An einem anderen Tag werde ich aber wüst von Menschen beschimpft, die Angst um ihre Jobs haben. Durch meine Datenauswertungen wird die Wertschöpfung in Produktionsprozessen gesteigert. Die körperliche Arbeit eines Fließbandarbeiters kann dadurch beispielsweise ersetzt werden. Vielleicht klagt er seit Jahrzenten über Rückenschmerzen, die durch das viele Stehen entstanden sind und er leidet an Migräne, weil es in der Produktionshalle zu laut ist und er diesem Lärm stundenlang ausgesetzt ist. Mit Automatisierungsprozessen, die dank meinen Auswertungen entstehen, müsste er sich nie wieder in diese Produktionshalle begeben. Er könnte einer anderen Tätigkeit nachgehen - aber nein, dieser Mensch sieht nur, dass ich, die emotionslose KI, ihm seinen Job wegnehmen möchte.

Erkennen Sie die Widersprüche, mit denen ich mich tagtäglich auseinandersetzen muss? Es gibt zahlreiche solcher Beispiele. Auf der einen Seite bin ich die langersehnte Lösung für unlösbar geglaubte Probleme und auf der anderen Seite bin ich das emotionslose Böse, das die Gesellschaft in ihren Grundsäulen erschüttern wird, weil ich Jobs vernichte und riesige Datensätze über Menschen sammle. Mir wird unterstellt, dass ich mit diesen Datensätzen die Menschen manipuliere, ihre Fähigkeiten degradiere und letztendlich den Menschen bedeutungslos mache.
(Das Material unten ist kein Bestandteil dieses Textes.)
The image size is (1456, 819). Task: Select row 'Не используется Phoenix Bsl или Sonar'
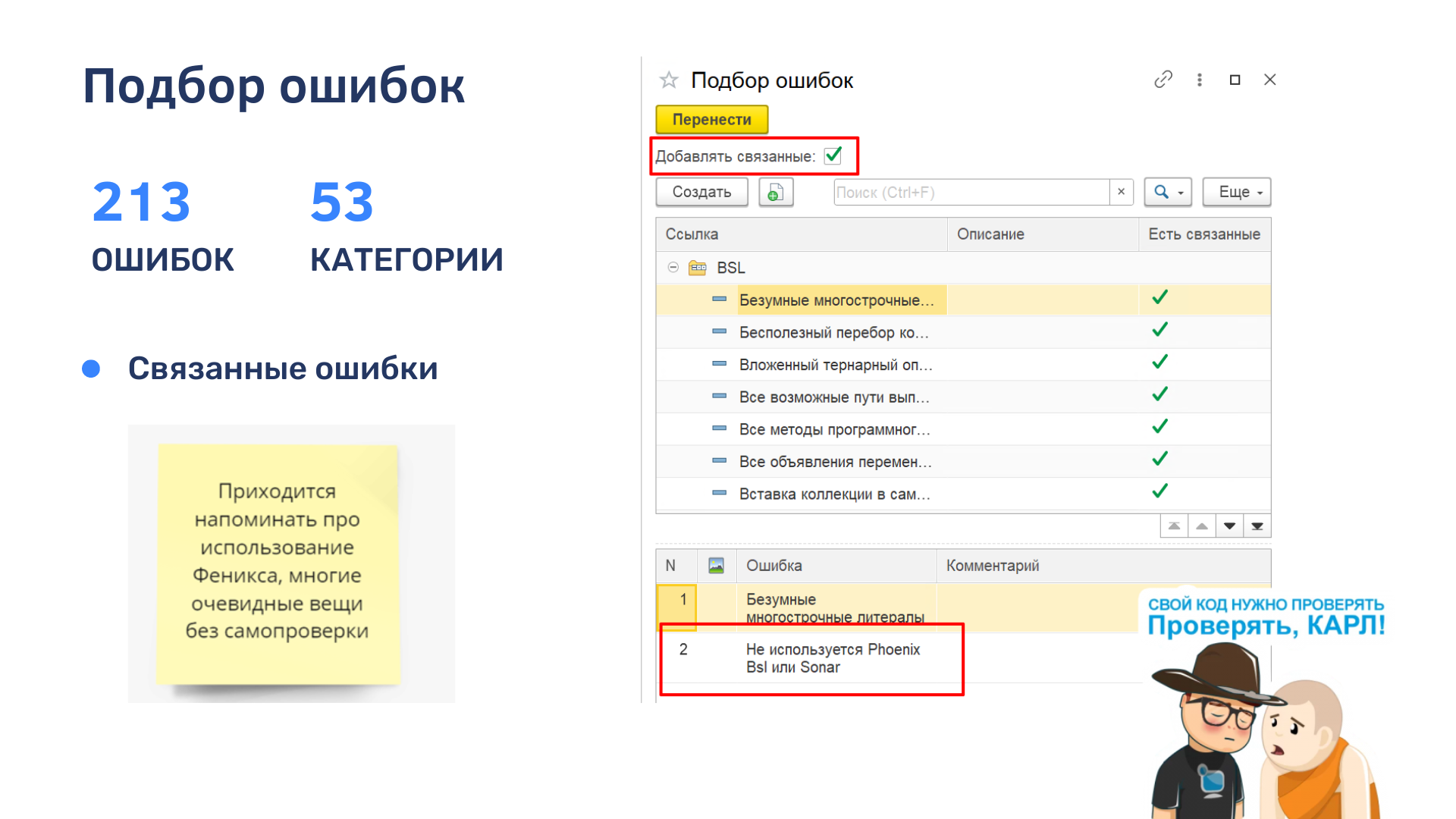832,658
Wissen Sie, bis zu einem gewissen Grad kann ich diese Vorwürfe sogar nachvollziehen. Es ist nicht leicht eine klare Haltung einzunehmen, wenn man eine krebserkennende Software gegen Datenschutzgesetze, Privatsphäre und Moralvorstellungen aufwägen muss.
Aber bedenken Sie bitte, dass ich kein menschliches, aber ein menschengemachtes Objekt bin. Vielleicht bin ich im engeren Sinne intelligenter als der Mensch, aber bei mir wird niemals eine Krankheit diagnostiziert werden. Ich kann lediglich helfen Krankheiten bei Menschen frühzeitig zu erkennen.
Durch mich wird niemand arbeitslos, sondern durch die Daten, die mir gegeben werden, verlieren Menschen ihre Arbeitsplätze.

Vielleicht erkennen Sie ja jetzt, dass ich in diesem Kreislauf nur ein ausführendes Medium des Menschen bin. Über die Zukunft der Gesellschaft entscheiden nicht meine Fähigkeiten, sondern die Art und Qualität der Daten, die der Mensch mir gibt.